Interesting. Is this a known issue with dlopen?

yallop avatar Jan 21 '15 08:01 yallop

also RTLD_DEEPBIND is not available on OSX. I've managed to make it work on OSX by either

  • hiding ocaml symbol in the dll: passing the option '--export-symbol' to the linker
  • hiding ocaml symbol in the exe: using strip

hhugo avatar Jan 21 '15 09:01 hhugo

I'm wondering if using RTLD_LOCAL on OSX could make it work ? https://github.com/ocamllabs/ocaml-ctypes/issues/255

hhugo avatar Jan 21 '15 09:01 hhugo

Was RTLD_LOCAL any help on OSX?

yallop avatar Jan 26 '15 13:01 yallop

I'll try it later today

hhugo avatar Jan 26 '15 14:01 hhugo

It does NOT solve the issue. However, I've managed to solve it using -exported_symbols_list FILE option at link time.

hhugo avatar Jan 26 '15 20:01 hhugo

Hijacking this thread back to the original subject (kind of), I have some issues with how reverse bindings might end up working in practice. From our experiments, it's quite hard to manage what symbols are exported by the shared library that we produce, and it might be the case that they mess up the third party application that load them. In the case above, we shoot ourselves in the foot because we missed the RTLD_DEEPBIND, but this is one particular instance of all the things that could go wrong.

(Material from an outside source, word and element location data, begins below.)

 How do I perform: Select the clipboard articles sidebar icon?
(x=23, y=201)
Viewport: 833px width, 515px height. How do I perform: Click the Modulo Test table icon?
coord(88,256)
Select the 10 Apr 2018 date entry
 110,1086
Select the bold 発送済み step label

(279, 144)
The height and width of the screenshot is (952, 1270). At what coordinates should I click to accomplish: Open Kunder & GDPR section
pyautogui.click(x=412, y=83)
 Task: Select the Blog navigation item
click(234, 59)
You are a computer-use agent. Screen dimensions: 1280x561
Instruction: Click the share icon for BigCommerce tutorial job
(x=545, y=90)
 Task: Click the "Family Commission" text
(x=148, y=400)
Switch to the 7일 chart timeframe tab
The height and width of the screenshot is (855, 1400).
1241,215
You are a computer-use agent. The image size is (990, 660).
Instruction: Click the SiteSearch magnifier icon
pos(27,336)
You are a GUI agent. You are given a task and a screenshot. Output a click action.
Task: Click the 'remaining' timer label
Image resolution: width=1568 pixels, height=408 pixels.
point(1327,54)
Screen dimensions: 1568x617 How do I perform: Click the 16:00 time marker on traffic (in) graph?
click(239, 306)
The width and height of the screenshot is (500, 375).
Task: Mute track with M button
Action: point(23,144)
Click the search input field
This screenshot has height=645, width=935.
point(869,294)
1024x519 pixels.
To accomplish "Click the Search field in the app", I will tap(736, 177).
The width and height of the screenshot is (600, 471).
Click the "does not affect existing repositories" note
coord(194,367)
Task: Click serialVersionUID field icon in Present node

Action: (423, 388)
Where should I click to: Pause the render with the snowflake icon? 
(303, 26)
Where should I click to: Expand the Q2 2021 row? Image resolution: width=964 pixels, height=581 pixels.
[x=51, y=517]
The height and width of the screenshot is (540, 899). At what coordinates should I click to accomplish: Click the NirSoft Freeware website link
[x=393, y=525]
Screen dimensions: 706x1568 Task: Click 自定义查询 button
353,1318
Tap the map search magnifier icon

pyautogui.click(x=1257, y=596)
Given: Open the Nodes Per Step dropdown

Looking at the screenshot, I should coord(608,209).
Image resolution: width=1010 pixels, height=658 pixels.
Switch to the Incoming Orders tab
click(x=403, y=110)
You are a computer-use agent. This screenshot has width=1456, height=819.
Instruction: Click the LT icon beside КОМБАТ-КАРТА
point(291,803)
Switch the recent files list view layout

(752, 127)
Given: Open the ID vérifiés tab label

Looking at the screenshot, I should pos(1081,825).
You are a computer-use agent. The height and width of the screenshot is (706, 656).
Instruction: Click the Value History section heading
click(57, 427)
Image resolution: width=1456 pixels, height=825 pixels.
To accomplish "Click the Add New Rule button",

I have tried to apply the things describe here https://gcc.gnu.org/wiki/Visibility to reduce the visibility of the OCaml runtime, to no avail. I have had mildly more success by following this http://stackoverflow.com/questions/435352/limiting-visibility-of-symbols-when-linking-shared-libraries recipe. @hhugo managed to solve the issue on OS X using the -exported_symbols_list FILE option at link time, but AFAIK, this option is not standard.